* [Aufgabe] Übertrage diesen Satz aus dem Lesetext über die Marskammer im Labor ins Englische: „Eine zentrale Frage ist damit beantwortet: Leben auf dem Mars ist theoretisch möglich.“

* [Lesetext]
====================

Marsatmosphäre im Labor

Ob das auch für den Mars gilt, versucht der Forscher im Labor zu beantworten: Seine Arbeitsgruppe hat eine Kammer entwickelt, in der die Planetenoberfläche möglichst realistisch simuliert wird. "Im Prinzip handelt es sich dabei um einen Stahlzylinder, der sich in einem riesigen Kühlschrank befindet", beschreibt de Vera den Versuchsaufbau. "Wir können ihn bis auf minus 70 Grad herunterkühlen. Die Gase der Marsatmosphäre werden zugeleitet und die dort herrschende Strahlung über eine spezielle Lampe erzeugt."

Selbst den Marsboden haben die Wissenschafter in der Kammer nachgestellt, um eventuelle Reaktionen der Mineralien mit der Atmosphäre zu berücksichtigen. Verschiedenste Mikroorganismen wurden hier auf ihre Überlebensfähigkeit unter Marsbedingungen getestet - Flechten und Cyanobakterien haben den Test bestanden.

"Direkt auf der Marsoberfläche würden sie zwar aufgrund der UV-Strahlung der Sonne in ihren Lebensfunktionen eingeschränkt werden", sagt de Vera. "Doch in geschützteren Nischen wie etwa Felsspalten sind sie in der Lage, Photosynthese zu betreiben."

Leben auf dem Mars theoretisch möglich

Eine zentrale Frage ist damit beantwortet: Leben auf dem Mars ist theoretisch möglich. Es geht den Wissenschaftern aber nicht darum, den Planeten mit den Organismen zu besiedeln. "Auf der Erde hat dies Milliarden Jahre gedauert, auf dem Mars würde das mindestens so lange brauchen", sagt de Vera. Um bereits vorhandenes Leben - falls es existiert - zu finden, sei es aber wichtig zu wissen, wonach man sucht.

====================

* [Datenauszug]
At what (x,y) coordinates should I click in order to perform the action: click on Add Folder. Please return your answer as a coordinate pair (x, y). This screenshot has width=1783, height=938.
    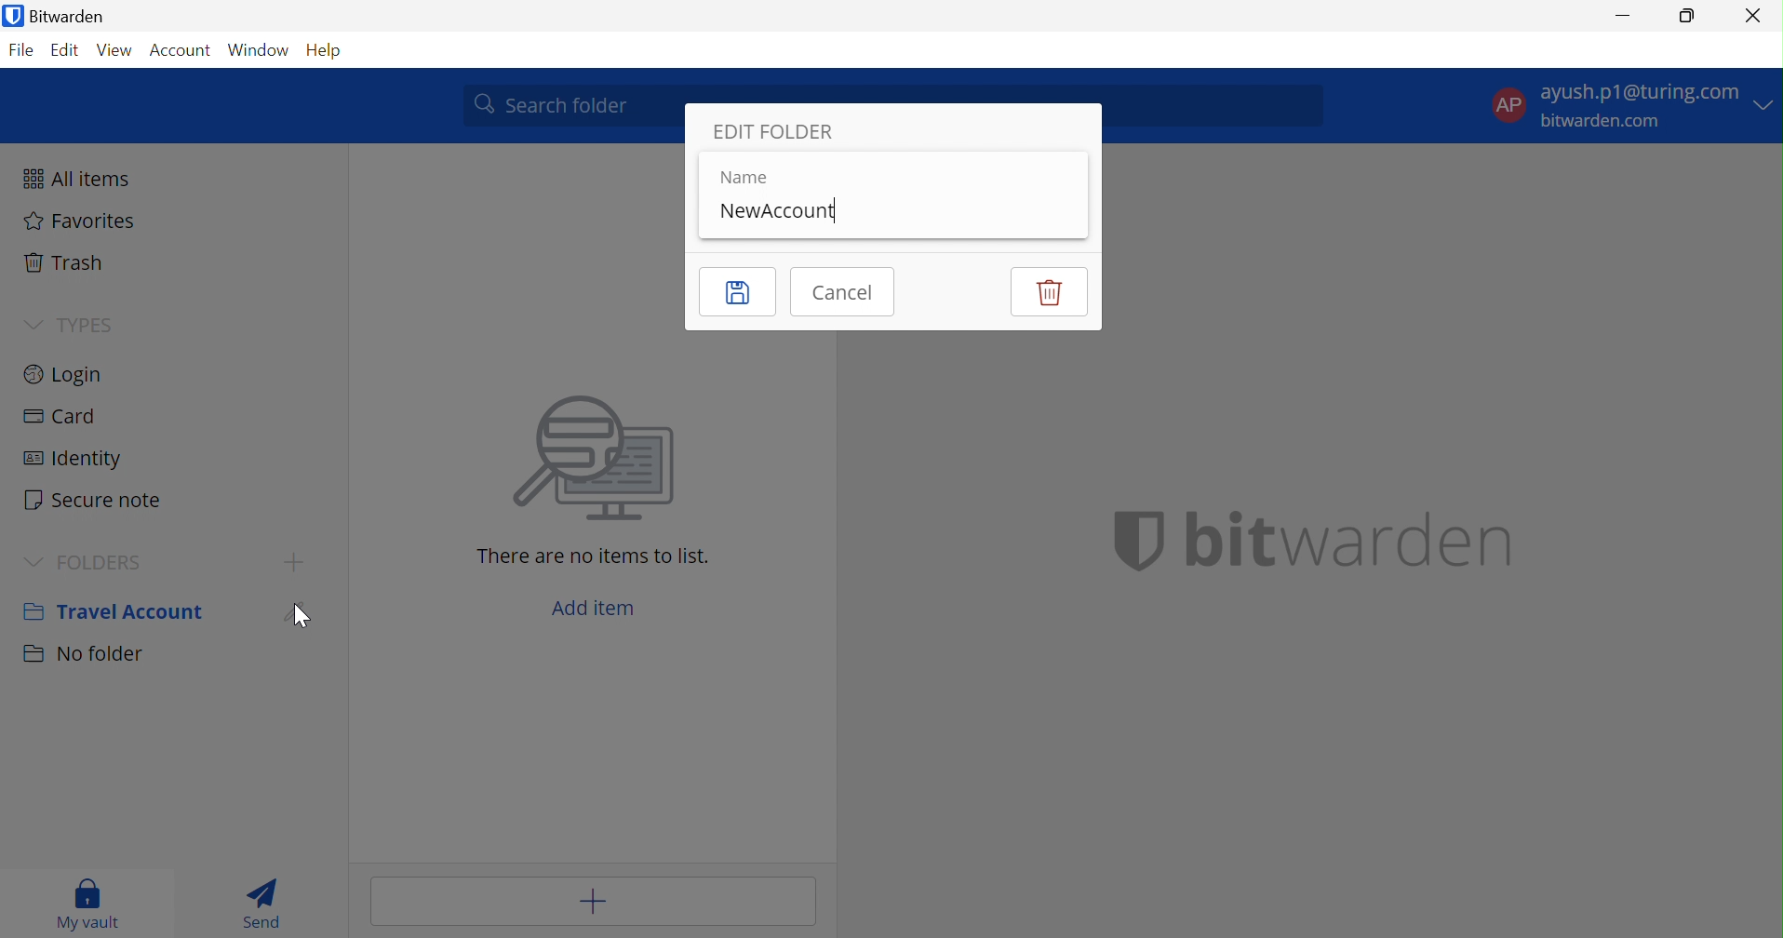
    Looking at the image, I should click on (294, 564).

====================

* [Lösung] This answers a central question: life on Mars is theoretically possible.